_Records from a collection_
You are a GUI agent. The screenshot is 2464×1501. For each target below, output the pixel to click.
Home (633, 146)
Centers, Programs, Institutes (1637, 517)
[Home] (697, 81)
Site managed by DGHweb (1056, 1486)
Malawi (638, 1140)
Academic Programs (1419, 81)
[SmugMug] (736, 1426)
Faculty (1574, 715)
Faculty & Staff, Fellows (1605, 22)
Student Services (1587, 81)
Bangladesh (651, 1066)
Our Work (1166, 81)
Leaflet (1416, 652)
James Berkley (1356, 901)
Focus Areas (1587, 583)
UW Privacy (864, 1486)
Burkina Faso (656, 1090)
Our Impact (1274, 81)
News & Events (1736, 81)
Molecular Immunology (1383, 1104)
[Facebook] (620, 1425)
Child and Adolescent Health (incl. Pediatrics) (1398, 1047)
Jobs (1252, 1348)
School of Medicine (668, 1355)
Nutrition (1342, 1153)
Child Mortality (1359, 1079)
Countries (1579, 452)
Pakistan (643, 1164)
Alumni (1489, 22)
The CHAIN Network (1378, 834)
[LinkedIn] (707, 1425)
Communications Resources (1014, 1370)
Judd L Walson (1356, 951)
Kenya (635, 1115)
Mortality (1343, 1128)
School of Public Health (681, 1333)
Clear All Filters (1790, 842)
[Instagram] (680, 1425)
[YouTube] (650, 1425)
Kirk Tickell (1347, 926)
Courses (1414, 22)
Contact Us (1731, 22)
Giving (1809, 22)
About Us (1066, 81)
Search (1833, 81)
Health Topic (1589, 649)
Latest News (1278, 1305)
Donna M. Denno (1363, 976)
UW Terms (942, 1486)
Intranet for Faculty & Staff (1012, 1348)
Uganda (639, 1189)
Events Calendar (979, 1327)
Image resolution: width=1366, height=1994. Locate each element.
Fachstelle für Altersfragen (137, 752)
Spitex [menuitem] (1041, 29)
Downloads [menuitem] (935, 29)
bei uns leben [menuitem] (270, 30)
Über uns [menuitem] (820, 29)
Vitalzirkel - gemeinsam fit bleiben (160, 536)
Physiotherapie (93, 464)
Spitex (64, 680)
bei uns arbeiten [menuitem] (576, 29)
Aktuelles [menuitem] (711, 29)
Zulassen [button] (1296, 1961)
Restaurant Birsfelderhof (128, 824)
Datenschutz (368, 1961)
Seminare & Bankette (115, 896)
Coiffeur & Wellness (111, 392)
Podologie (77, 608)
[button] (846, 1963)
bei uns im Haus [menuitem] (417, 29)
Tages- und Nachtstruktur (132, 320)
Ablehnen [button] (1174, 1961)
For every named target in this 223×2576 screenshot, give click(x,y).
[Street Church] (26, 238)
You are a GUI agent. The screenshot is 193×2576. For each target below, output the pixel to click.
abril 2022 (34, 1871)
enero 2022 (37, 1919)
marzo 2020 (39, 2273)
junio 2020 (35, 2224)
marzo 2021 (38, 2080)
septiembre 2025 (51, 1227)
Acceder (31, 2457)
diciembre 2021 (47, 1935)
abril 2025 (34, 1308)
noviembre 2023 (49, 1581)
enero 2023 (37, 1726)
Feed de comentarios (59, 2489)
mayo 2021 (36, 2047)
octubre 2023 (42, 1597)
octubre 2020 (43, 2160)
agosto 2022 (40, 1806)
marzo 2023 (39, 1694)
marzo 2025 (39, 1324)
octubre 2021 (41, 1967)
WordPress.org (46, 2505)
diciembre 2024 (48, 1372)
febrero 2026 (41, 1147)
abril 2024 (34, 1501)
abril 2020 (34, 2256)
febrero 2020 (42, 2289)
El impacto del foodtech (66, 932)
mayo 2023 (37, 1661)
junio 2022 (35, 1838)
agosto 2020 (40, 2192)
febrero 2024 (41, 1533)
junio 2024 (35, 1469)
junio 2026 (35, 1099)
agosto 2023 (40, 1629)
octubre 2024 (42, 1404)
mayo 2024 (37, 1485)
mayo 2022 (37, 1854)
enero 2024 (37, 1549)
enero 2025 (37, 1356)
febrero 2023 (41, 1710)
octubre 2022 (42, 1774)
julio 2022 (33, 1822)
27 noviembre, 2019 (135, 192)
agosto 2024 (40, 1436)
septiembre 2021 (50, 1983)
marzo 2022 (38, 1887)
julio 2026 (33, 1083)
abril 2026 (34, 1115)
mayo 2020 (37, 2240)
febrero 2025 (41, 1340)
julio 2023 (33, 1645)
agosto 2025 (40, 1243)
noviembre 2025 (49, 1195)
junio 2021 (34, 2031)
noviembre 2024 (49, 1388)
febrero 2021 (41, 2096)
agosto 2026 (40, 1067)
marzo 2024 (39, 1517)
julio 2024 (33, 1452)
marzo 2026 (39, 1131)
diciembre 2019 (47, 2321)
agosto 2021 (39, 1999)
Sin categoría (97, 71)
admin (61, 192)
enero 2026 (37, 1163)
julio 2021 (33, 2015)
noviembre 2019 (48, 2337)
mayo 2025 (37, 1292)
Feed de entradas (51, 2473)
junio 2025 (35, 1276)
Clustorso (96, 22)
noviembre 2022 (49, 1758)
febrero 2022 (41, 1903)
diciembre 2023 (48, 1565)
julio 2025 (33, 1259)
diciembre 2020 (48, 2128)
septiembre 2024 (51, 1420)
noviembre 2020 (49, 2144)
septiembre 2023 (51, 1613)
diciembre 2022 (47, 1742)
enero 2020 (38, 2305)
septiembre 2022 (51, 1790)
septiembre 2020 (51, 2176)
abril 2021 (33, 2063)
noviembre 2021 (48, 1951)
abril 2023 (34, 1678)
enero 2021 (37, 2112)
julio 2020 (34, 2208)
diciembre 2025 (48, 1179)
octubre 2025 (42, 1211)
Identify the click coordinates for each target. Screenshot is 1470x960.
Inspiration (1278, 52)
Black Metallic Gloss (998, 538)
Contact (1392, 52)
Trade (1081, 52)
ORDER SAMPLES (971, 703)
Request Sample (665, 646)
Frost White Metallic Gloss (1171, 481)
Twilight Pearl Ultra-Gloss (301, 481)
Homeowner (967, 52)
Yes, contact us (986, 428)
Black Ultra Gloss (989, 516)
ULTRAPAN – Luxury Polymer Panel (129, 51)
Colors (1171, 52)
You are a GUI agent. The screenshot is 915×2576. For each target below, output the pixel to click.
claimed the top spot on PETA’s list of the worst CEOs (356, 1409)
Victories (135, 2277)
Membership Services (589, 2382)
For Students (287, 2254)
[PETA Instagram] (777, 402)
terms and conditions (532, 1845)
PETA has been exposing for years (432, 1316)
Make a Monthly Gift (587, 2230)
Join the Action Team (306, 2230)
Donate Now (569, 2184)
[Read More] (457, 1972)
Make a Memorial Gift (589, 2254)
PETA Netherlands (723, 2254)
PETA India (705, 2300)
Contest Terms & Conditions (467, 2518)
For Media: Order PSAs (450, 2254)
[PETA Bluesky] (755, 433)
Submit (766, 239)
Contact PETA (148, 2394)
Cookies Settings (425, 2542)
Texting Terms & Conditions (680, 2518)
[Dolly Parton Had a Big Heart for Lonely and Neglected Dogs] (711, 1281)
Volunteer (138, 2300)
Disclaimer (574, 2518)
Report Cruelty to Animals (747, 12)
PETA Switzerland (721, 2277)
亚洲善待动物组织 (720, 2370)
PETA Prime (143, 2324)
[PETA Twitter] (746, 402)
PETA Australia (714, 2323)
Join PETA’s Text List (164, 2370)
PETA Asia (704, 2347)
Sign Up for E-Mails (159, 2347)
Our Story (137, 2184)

_Exercise_
The lines to extract from the data above begin with the line containing "Make a Monthly Gift (587, 2230)" and end with the line containing "Texting Terms & Conditions (680, 2518)". Extract them exactly, including both.

_Output for this exercise_
Make a Monthly Gift (587, 2230)
Join the Action Team (306, 2230)
Donate Now (569, 2184)
[Read More] (457, 1972)
Make a Memorial Gift (589, 2254)
PETA Netherlands (723, 2254)
PETA India (705, 2300)
Contest Terms & Conditions (467, 2518)
For Media: Order PSAs (450, 2254)
[PETA Bluesky] (755, 433)
Submit (766, 239)
Contact PETA (148, 2394)
Cookies Settings (425, 2542)
Texting Terms & Conditions (680, 2518)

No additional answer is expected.